Vegetable Upma

Serves: to serve 3 - 4

Prep Time: 30 Minutes

Cook Time: 20 Minutes

Ready In: 50 mins

Ingredients

4 oz - semolina

1 large - onion

4 oz - mixed vegetables (carrots, potatoes, beans)

1 inch - fresh ginger

3 - green chilies

1 medium - tomato

3 - 4 tablespoons - vegetable oil

¼ teaspoon - mustard seeds

1 teaspoon - black gram (urad dal)

5 - 8 - whole curry leaves

12 fl oz - water

1 teaspoon - cumin seeds

1 teaspoon - turmeric powder

  - salt

  - coriander leaves (for garnish)

  - cashew nuts (for garnish)

Directions

  1. Fry the semolina in a frying pan over a medium flame until it turns brown then remove from the heat and set aside to cool. Don't leave the semolina unattended since it can burn very quickly. Peel the onion and cut it into long slices.

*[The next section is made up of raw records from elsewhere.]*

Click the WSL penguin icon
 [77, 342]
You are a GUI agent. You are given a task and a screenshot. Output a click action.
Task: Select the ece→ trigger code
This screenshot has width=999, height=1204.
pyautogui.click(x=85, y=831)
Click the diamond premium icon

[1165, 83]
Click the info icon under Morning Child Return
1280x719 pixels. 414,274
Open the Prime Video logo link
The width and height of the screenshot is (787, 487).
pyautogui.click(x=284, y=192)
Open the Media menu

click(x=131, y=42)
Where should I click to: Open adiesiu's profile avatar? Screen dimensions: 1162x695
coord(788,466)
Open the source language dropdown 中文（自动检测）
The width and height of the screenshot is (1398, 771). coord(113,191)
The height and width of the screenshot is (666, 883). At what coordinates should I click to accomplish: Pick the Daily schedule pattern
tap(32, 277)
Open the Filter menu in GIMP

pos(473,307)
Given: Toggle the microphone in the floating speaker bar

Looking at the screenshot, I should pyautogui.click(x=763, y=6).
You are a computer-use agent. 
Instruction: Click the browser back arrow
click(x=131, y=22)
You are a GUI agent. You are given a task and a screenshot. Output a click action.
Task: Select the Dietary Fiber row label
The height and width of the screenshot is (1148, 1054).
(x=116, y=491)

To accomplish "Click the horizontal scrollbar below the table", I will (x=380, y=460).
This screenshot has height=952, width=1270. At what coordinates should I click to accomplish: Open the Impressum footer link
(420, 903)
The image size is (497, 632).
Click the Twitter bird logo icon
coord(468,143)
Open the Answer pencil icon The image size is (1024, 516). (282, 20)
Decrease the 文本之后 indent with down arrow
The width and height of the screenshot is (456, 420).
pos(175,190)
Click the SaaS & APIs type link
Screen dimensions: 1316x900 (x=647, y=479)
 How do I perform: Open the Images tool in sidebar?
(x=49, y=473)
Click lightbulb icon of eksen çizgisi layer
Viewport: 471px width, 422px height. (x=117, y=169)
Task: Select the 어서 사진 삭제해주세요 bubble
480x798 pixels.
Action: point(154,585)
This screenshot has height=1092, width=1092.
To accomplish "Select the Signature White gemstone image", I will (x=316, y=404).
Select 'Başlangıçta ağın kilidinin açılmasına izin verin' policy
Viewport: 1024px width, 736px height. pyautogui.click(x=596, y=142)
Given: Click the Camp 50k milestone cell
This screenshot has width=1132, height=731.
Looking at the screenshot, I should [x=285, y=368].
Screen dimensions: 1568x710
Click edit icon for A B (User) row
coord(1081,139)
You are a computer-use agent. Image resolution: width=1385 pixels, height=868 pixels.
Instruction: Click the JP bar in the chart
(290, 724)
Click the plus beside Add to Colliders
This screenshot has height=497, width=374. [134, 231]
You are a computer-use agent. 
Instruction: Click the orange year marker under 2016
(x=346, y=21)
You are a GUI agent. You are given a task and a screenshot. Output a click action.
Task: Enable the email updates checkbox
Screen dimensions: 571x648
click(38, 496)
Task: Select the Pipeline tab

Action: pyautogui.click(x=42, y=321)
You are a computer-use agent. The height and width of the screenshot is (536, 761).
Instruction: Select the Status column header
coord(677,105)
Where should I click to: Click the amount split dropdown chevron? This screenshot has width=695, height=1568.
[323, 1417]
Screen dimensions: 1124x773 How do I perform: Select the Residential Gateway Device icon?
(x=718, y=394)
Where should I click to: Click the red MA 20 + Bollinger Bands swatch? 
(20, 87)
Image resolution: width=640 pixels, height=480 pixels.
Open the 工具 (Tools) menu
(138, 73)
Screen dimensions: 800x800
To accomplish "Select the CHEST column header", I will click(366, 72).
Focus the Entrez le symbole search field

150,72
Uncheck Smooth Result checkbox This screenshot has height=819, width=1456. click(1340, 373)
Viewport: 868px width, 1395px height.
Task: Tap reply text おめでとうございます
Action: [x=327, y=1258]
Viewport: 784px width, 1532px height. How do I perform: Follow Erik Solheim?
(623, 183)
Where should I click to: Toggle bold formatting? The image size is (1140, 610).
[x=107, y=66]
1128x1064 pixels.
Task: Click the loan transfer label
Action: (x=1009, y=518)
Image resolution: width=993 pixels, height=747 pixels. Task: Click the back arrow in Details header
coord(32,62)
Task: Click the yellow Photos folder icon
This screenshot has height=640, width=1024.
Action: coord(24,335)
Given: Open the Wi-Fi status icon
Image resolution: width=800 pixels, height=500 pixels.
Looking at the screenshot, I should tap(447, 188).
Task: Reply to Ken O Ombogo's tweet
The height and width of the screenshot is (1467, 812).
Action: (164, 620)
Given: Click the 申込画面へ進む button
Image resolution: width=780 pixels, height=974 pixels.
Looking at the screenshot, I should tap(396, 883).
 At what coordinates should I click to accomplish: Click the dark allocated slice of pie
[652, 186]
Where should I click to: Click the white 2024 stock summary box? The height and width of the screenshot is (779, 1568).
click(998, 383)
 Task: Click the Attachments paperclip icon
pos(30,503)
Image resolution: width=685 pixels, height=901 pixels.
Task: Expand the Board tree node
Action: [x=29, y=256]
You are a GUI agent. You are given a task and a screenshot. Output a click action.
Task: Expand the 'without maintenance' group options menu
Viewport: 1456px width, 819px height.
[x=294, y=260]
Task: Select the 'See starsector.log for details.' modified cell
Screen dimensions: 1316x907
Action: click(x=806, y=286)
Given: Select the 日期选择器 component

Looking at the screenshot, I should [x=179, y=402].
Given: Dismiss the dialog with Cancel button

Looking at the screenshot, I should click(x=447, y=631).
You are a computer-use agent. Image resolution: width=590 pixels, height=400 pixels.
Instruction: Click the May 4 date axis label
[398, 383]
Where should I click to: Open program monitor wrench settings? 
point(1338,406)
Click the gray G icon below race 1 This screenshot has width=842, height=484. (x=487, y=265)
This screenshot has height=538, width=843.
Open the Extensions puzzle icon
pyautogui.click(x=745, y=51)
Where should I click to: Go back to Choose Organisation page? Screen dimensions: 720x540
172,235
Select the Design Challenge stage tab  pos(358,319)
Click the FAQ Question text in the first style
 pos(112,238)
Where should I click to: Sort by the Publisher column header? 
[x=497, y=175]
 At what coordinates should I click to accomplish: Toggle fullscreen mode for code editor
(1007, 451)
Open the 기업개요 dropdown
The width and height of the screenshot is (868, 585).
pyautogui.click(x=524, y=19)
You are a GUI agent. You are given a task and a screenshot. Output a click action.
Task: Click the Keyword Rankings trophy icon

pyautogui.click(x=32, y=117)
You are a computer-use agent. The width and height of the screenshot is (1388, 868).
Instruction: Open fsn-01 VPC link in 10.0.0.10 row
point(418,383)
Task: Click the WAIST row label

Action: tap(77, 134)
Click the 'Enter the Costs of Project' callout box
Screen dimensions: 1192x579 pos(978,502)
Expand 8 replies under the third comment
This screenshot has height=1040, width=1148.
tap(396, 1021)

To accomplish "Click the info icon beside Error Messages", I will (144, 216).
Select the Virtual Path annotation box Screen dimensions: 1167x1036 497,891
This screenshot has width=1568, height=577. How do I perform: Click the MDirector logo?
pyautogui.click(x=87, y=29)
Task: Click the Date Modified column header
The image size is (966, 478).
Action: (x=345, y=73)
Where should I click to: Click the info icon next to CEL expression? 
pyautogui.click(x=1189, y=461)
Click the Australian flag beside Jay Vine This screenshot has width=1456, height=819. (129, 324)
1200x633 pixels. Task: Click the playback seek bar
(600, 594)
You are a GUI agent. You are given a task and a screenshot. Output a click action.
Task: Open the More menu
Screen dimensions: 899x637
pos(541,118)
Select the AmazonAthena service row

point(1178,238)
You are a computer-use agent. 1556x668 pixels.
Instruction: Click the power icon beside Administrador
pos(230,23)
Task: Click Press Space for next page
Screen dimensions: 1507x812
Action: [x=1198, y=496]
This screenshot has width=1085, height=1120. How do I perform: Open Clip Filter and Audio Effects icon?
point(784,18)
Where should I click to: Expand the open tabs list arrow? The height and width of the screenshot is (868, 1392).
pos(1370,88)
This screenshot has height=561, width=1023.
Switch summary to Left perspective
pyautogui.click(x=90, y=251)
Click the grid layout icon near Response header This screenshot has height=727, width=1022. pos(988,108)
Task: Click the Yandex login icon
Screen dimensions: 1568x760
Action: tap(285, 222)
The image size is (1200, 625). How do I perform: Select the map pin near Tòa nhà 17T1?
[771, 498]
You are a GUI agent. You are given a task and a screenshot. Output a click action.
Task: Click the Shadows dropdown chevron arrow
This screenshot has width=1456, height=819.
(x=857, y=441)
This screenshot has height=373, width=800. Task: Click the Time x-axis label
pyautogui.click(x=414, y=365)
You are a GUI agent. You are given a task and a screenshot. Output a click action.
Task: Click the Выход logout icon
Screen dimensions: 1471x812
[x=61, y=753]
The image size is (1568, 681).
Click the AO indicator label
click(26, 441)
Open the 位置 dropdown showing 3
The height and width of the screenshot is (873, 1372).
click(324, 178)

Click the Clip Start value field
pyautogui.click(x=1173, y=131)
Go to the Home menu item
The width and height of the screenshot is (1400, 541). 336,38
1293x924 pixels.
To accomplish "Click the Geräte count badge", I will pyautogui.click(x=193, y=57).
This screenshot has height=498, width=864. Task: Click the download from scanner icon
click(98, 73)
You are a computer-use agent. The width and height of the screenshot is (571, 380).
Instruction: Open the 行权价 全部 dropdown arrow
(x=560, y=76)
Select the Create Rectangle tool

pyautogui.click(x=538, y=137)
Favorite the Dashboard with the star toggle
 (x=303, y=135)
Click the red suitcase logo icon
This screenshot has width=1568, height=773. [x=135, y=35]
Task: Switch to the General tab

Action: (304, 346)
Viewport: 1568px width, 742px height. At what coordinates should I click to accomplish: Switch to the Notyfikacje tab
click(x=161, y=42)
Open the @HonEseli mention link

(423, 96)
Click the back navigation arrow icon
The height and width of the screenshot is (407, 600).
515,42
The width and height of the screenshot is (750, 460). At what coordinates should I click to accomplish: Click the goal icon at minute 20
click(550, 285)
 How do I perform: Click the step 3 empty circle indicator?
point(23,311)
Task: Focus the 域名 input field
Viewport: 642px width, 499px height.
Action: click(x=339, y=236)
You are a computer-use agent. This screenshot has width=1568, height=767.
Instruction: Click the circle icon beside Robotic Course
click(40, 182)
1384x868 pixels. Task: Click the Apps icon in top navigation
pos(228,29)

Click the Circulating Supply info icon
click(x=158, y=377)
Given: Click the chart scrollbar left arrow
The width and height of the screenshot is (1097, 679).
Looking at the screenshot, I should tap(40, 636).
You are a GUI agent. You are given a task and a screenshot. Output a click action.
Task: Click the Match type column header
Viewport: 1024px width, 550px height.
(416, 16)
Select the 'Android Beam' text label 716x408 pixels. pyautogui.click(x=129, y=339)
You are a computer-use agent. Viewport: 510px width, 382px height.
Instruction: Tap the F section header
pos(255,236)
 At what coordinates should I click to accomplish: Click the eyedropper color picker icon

Peel and chop the vegetables into small cubes - about ¼" (6mm) across. Peel and grate the ginger, chop the chilies and finely chop the tomato.
  2. Place a thick bottom deep frying pan (skillet) over a medium-high heat. Pour in 2-3 tablespoons of vegetable oil and, once hot, add the mustard seeds. When they begin to sputter, add the black gram, onions, whole curry leaves, green chilies, cumin seeds and ginger. Continue to cook, stirring frequently, until the onions turn golden brown (about 10 minutes). Meanwhile boil 12 fl oz (350 ml) of water.
  3. Once the onions have turned golden brown add the chopped vegetables, the peas and the tomato and mix well. Add the turmeric and the roasted semolina, then add salt and taste to make sure that the salt is dominant (once you add water the dish will balance the salt). Continue to fry the mixture for 3-5 minutes adding more seasoning if needed. Meanwhile, once the water boils add the boiling water to the mixture, stirring to avoid lumps. Once the ingredients are well mixed, cover with a lid and simmer on low heat for 5-8 minutes.
  4. Once water is completed absorbed your Vegetable Upma is ready. Garnish it with chopped coriander leaves and roasted cashew nuts and serve hot.